Jeremy Huddleston Sequoia 2021-03-24T11:38:36

arm64e: Pull in pointer authentication code from Apple's arm64e libffi port (#565) NOTES: This changes the ptrauth support from #548 to match what Apple is shipping in its libffi-27 tag. Signed-off-by: Jeremy Huddleston Sequoia <jeremyhu@apple.com>

diff --git a/src/aarch64/ffi.c b/src/aarch64/ffi.c
index fd7f9d1..5c85fcd 100644
--- a/src/aarch64/ffi.c
+++ b/src/aarch64/ffi.c
@@ -617,11 +617,12 @@ ffi_call_int (ffi_cif *cif, void (*fn)(void), void *orig_rvalue,
   else if (flags & AARCH64_RET_NEED_COPY)
     rsize = 16;
 
-  /* Allocate consectutive stack for everything we'll need.  */
-  context = alloca (sizeof(struct call_context) + stack_bytes + 32 + rsize);
+  /* Allocate consectutive stack for everything we'll need.

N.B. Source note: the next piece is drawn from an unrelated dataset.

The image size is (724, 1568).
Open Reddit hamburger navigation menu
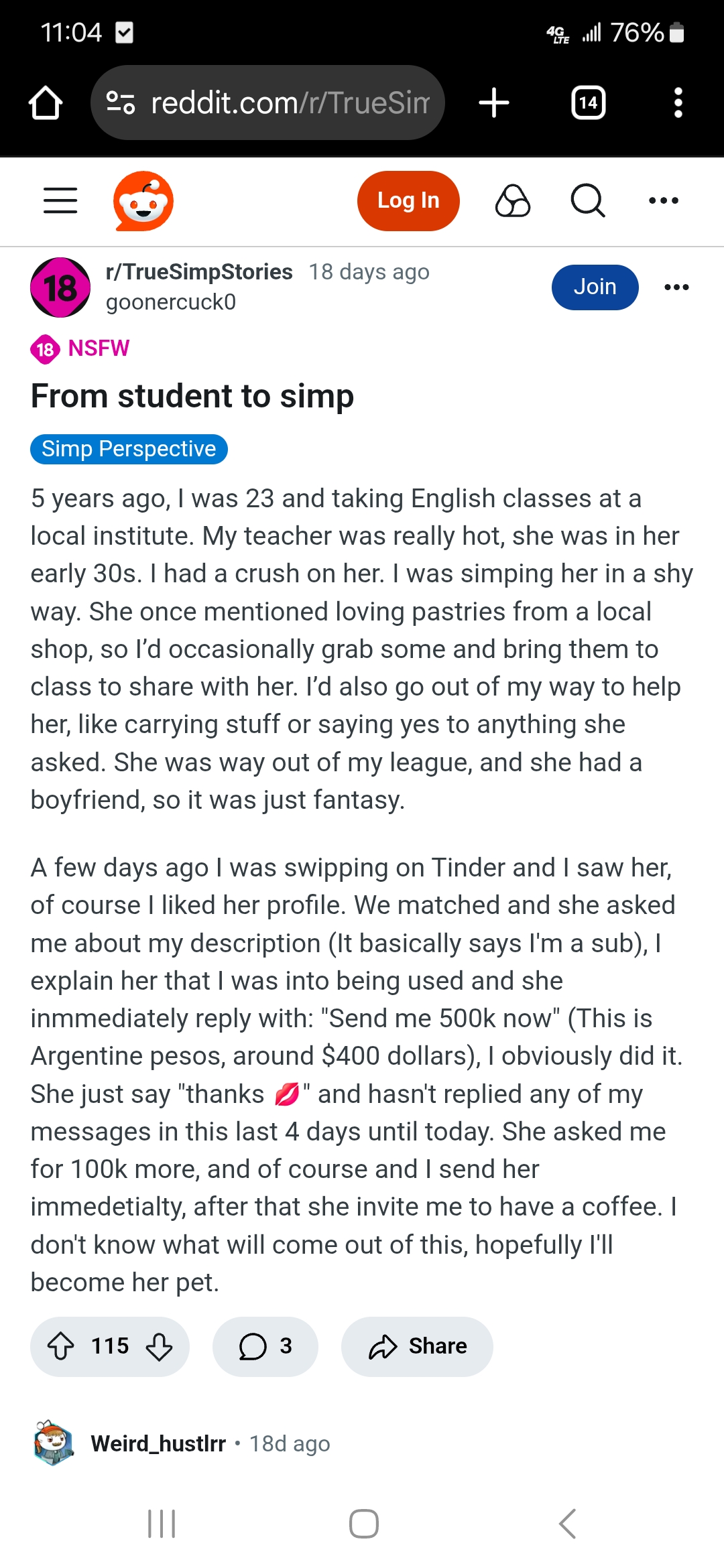[60, 200]
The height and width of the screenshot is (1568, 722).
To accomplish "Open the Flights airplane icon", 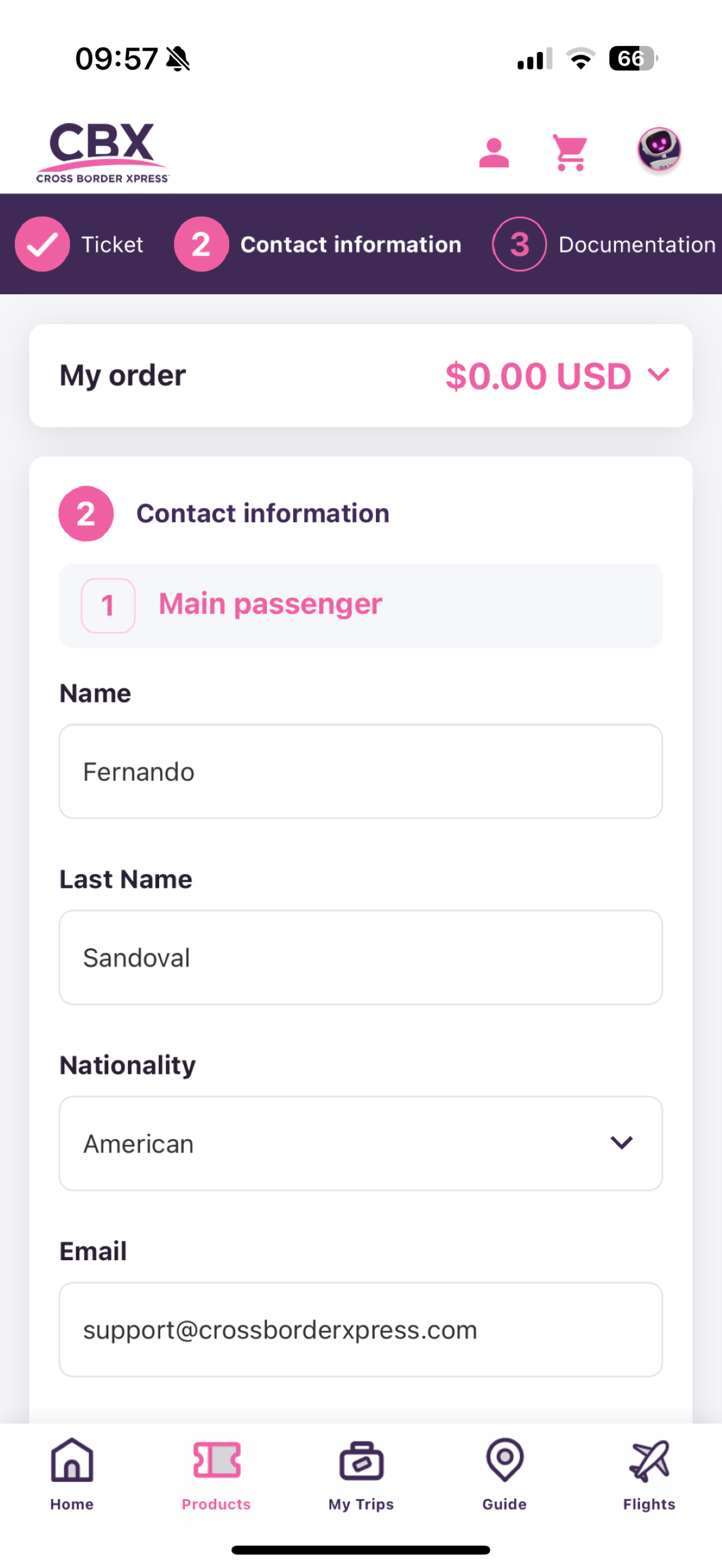I will (649, 1461).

+     The frame uses 40 bytes for: lr, fp, rvalue, flags, sp */
+  context = alloca (sizeof(struct call_context) + stack_bytes + 40 + rsize);
   stack = context + 1;
   frame = (void*)((uintptr_t)stack + (uintptr_t)stack_bytes);
-  rvalue = (rsize ? (void*)((uintptr_t)frame + 32) : orig_rvalue);
+  rvalue = (rsize ? (void*)((uintptr_t)frame + 40) : orig_rvalue);
 
   arg_init (&state);
   for (i = 0, nargs = cif->nargs; i < nargs; i++)

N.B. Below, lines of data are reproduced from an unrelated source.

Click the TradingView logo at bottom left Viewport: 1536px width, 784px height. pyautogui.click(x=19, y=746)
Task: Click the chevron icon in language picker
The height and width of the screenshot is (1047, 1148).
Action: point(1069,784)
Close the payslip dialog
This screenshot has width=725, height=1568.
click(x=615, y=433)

@@ -810,7 +811,7 @@ ffi_prep_closure_loc (ffi_closure *closure,
 #if FFI_EXEC_TRAMPOLINE_TABLE
 #ifdef __MACH__
 #ifdef HAVE_PTRAUTH
-  codeloc = ptrauth_strip (codeloc, ptrauth_key_asia);
+  codeloc = ptrauth_auth_data(codeloc, ptrauth_key_function_pointer, 0);
 #endif
   void **config = (void **)((uint8_t *)codeloc - PAGE_MAX_SIZE);
   config[0] = closure;
diff --git a/src/aarch64/internal.h b/src/aarch64/internal.h
index de55755..b5d102b 100644
--- a/src/aarch64/internal.h
+++ b/src/aarch64/internal.h
@@ -75,4 +75,26 @@ SOFTWARE OR THE USE OR OTHER DEALINGS IN THE SOFTWARE.  */
 #define AARCH64_TRAMP_MAP_SHIFT	14
 #define AARCH64_TRAMP_MAP_SIZE	(1 << AARCH64_TRAMP_MAP_SHIFT)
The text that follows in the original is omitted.